══ DATA RECORDS ══
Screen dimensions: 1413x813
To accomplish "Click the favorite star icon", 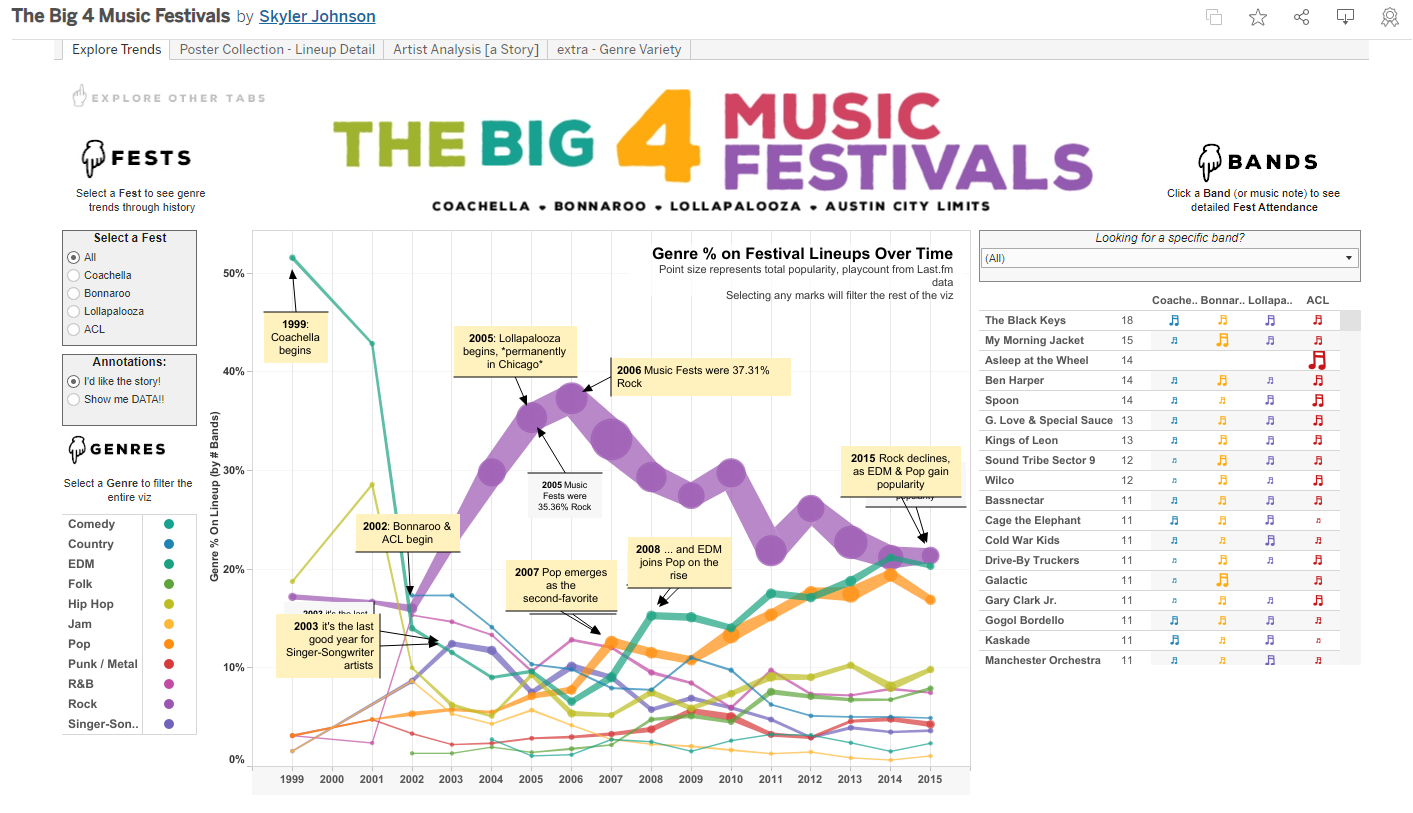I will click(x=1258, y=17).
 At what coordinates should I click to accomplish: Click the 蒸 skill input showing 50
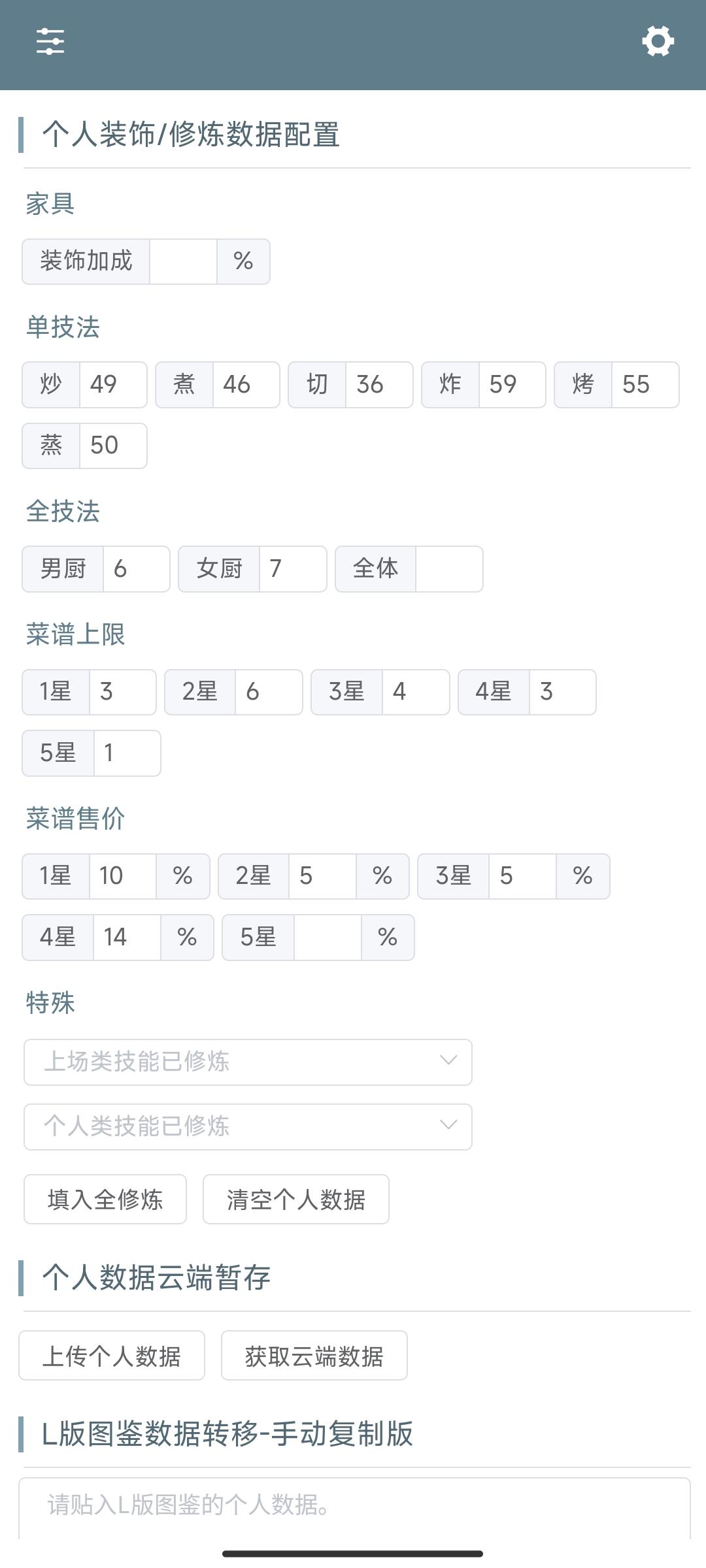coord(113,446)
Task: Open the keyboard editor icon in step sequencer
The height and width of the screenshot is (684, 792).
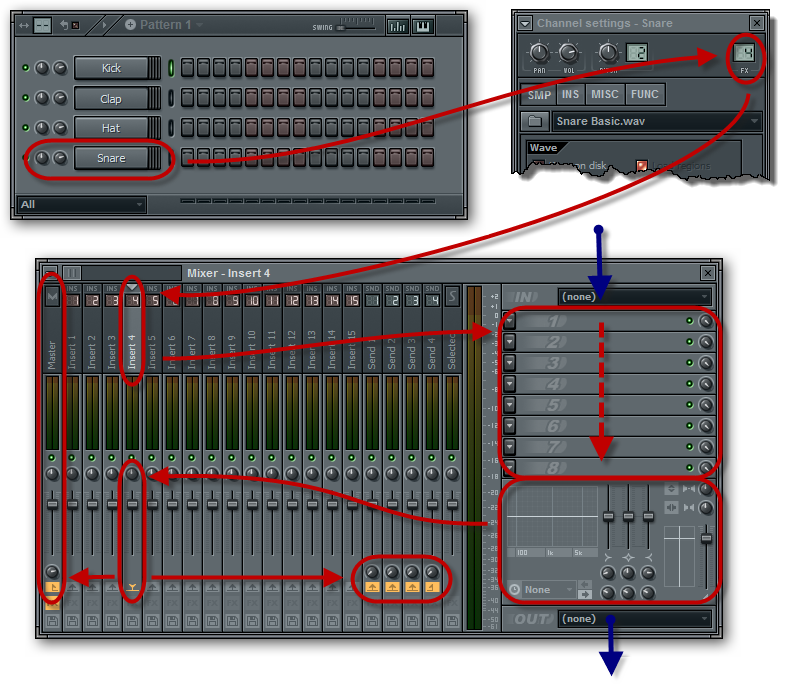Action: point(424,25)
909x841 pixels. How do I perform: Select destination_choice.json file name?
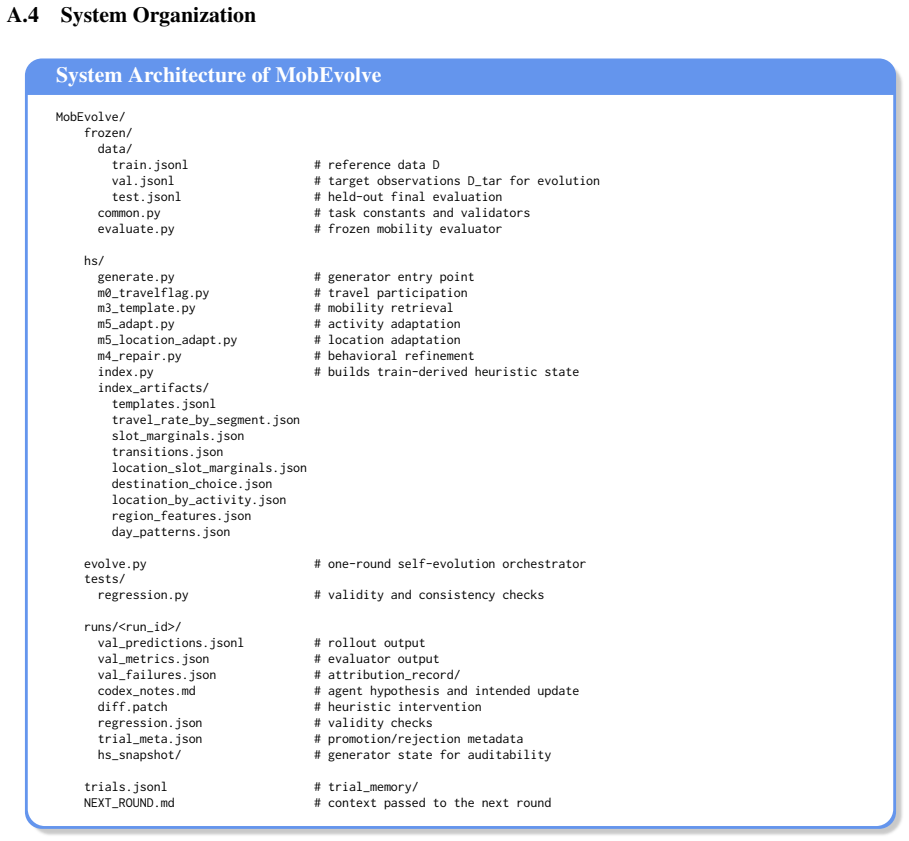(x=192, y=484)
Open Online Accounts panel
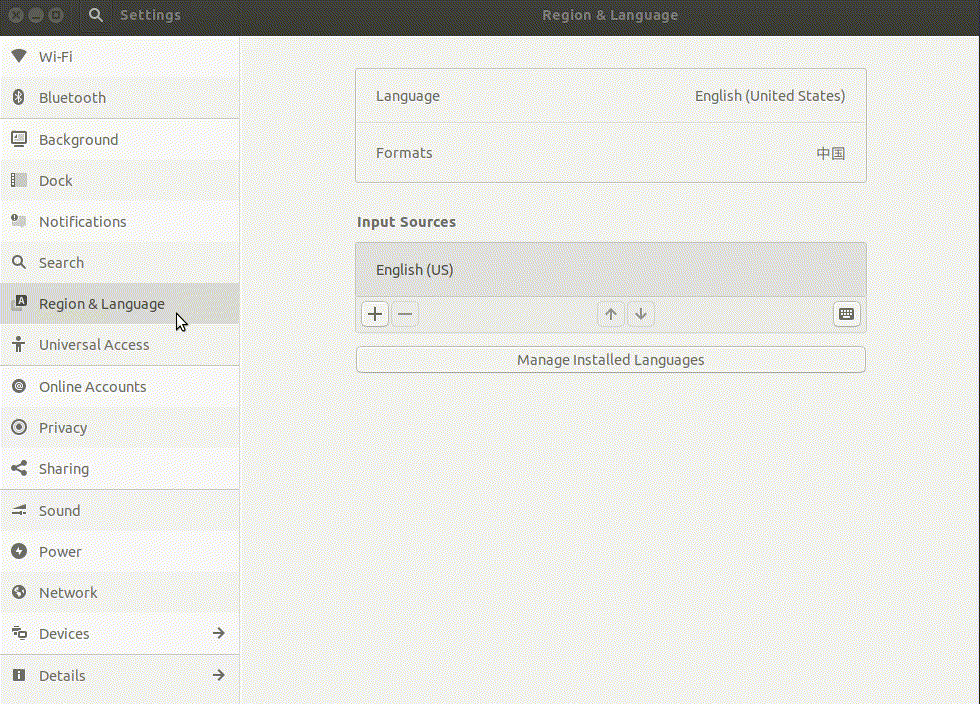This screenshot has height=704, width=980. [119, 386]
═══
▶ **WHAT YOU SHOULD DO**:
The range to print runs from the line with "The height and" through the last line of the entries, both included; keep it exact and skip the pictures.

▶ **RESULT BELOW**:
The height and width of the screenshot is (684, 792).
Action: point(424,25)
909x841 pixels. How do I perform: Select destination_choice.json file name?
(x=192, y=484)
Open Online Accounts panel
This screenshot has height=704, width=980. [119, 386]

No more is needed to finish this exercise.